Here are two things that will never change:
1) My heart – I’ll still be that selfless person who would do anything to help a loved one.
2) My faith – Yes, I believe in God, that will never change.

Everything else is subject to and will most likely get some revamping.
Thanks for your support while I figure things out.

 

The Reason

become-who-you-are-life-quote-life-quotes-quote-quotes-who-you-are-Favim.com-59611

Not that anyone in particular will ever read this, but I figured I should post a reason why I started this. Not that I need to give an explanation for starting this at all…I don’t owe you anything. Nevertheless…here it is; I need to a place to vent. Whether or not doing it in this particular way is best, is yet to be seen, but, I figured it at least deserves a shot.

So…let us start with this. Today, is a new day. Today I stop being “afraid” of being me and apologizing for who I am not or what I have yet to become. I recently read a quote, or meme, or what have you that stated this: “Disclaimer, I am a real person. I am no longer afraid to say what makes me angry, sad or what I think is unfair. I’m not scared, to admit that at times, I feel worthless, lost or not enough. I’m not hiding from the word love, life or magic, and I will not edit the sad angry or fucked up parts of my story. I am a real person. I struggle and I sparkle. I am a real person.”. This is the “theme” of this blog.

This is an outlet of sorts. I will be posting things about my life, experiences, ideas, struggles, the whole nine yards. My hope is that through all of this I will be able to, in a healthy way, release all the things going on in my brain.

I’m not doing this for anyone but myself. If, for some odd coincidence individuals end up reading what I have written, then so be it. However it is not what I’m after. I’m not seeking attention, and this is not a cry for help. This is me, fully exposed and unedited, trying to help myself in a way that I think could work out beautifully.

I am, and forever will be Melissa, that will never change.
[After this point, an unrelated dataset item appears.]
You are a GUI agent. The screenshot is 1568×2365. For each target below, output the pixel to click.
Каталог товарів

Maybe, just maybe I’ll be able to figure out why I am the way I am, or find out small details about myself I never realized. For now, I’m trying to enjoy the search, and trying to assure myself that for the moment it’s okay to not know certain things.

I’ll end with something I came across scrolling through Pinterest or Facebook (honestly, I can’t remember) one evening.
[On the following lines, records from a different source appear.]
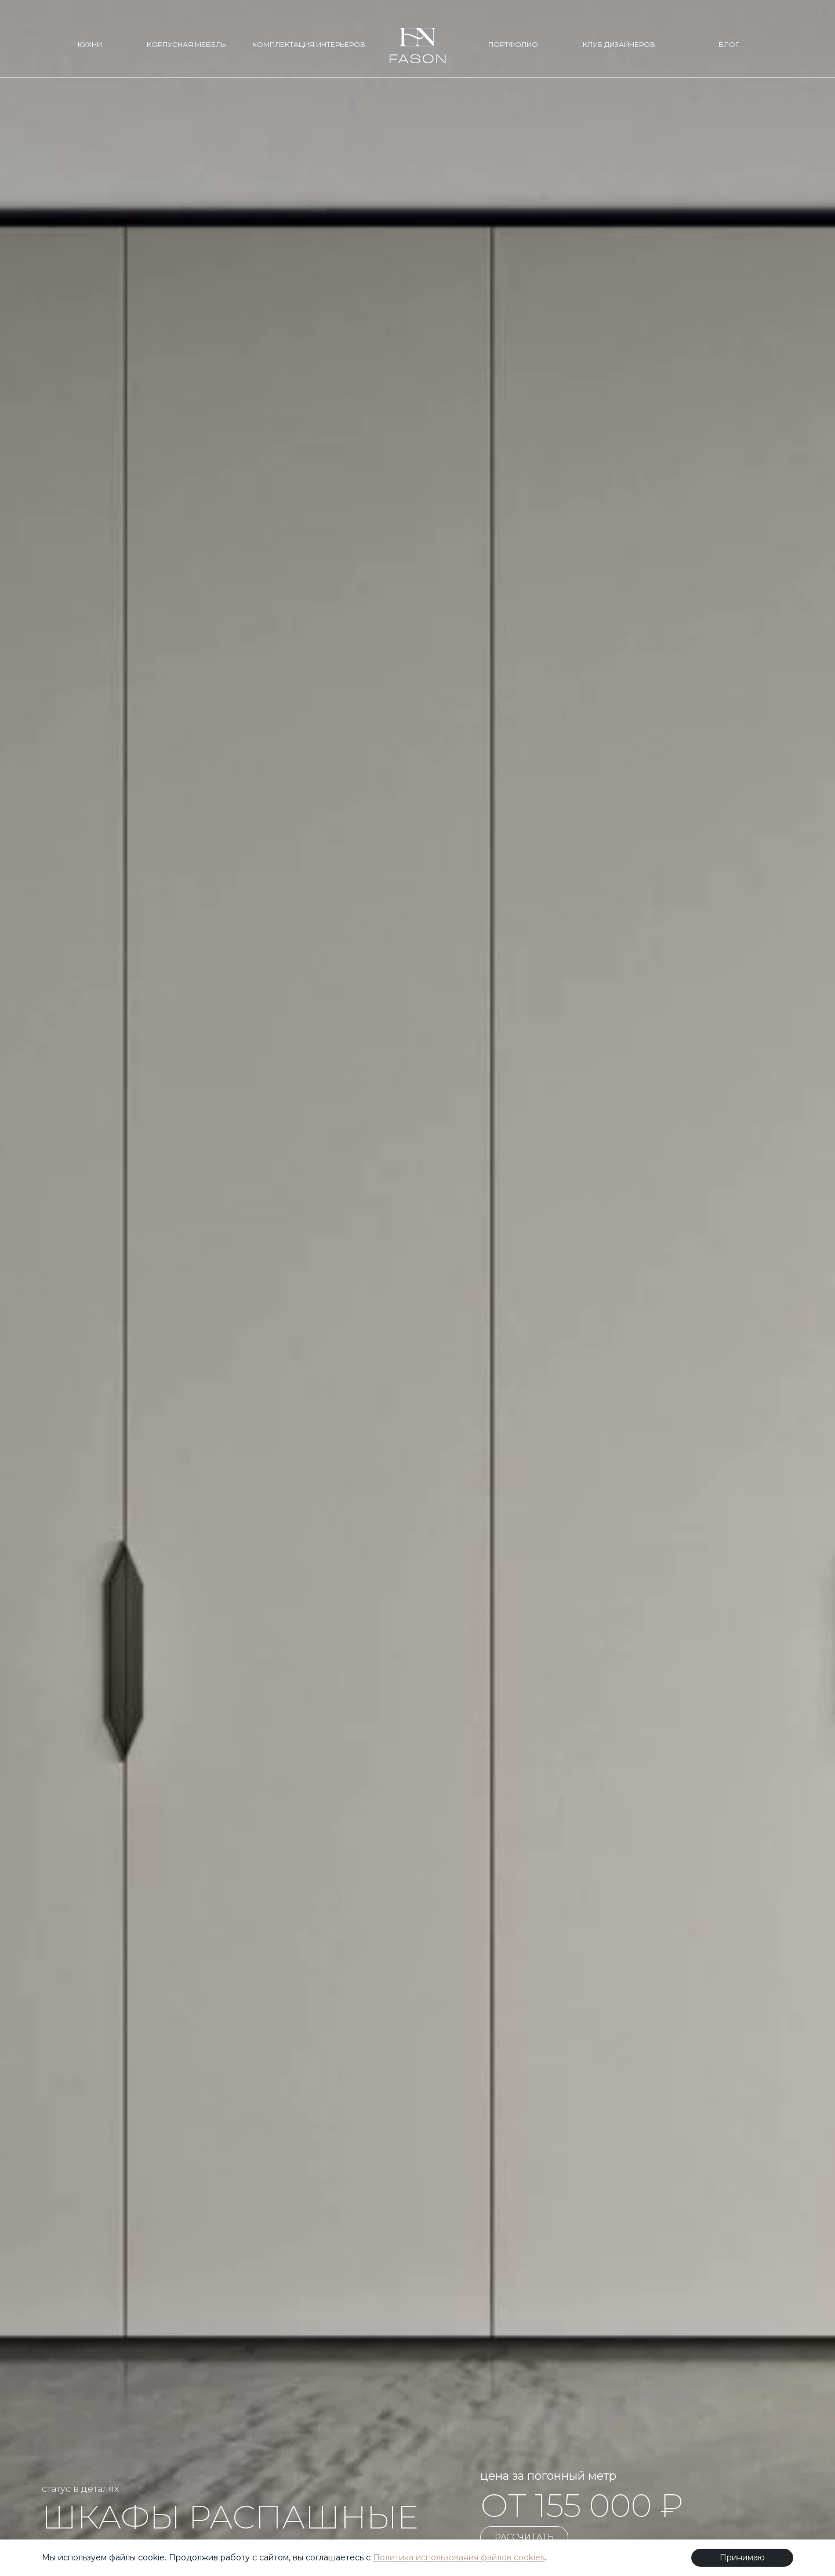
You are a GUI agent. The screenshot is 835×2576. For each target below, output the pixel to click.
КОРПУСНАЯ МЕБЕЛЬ (186, 44)
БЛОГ (728, 44)
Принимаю (742, 2557)
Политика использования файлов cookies (458, 2557)
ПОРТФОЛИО (513, 44)
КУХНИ (90, 44)
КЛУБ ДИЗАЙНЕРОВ (619, 44)
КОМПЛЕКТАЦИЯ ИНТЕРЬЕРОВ (308, 44)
“Who taught you to be small? Who taught you that those cracks were flaws? Taught you that your light couldn’t shine through the fractures and scars? Who told you to accept what you were given and did not want? Told you that any love was better than searching for the one only meant for you? The one that has always been inside yourself. Do not listen to them. Their mouths are full of turpentine and cyanide. They will strip all the gold from your feathered limbs and leave you unraveled-all pock marked, pink-skinned, and alabaster boned. You were not made to be grounded. You need the crisp air, a belly full of laughter, a heart carrying so much love you feel the seams stretching. Mostly, you need to realize that one by one the population has swelled to billions, but even still you were hand selected, all beauty and flaw, to never be replicated. You are the finest art to have ever been created.” ~ Tyler Kent White

I will no longer be small. I will no longer accept mediocrity and ordinary. I was born to stand out, and that’s exactly what I plan to do.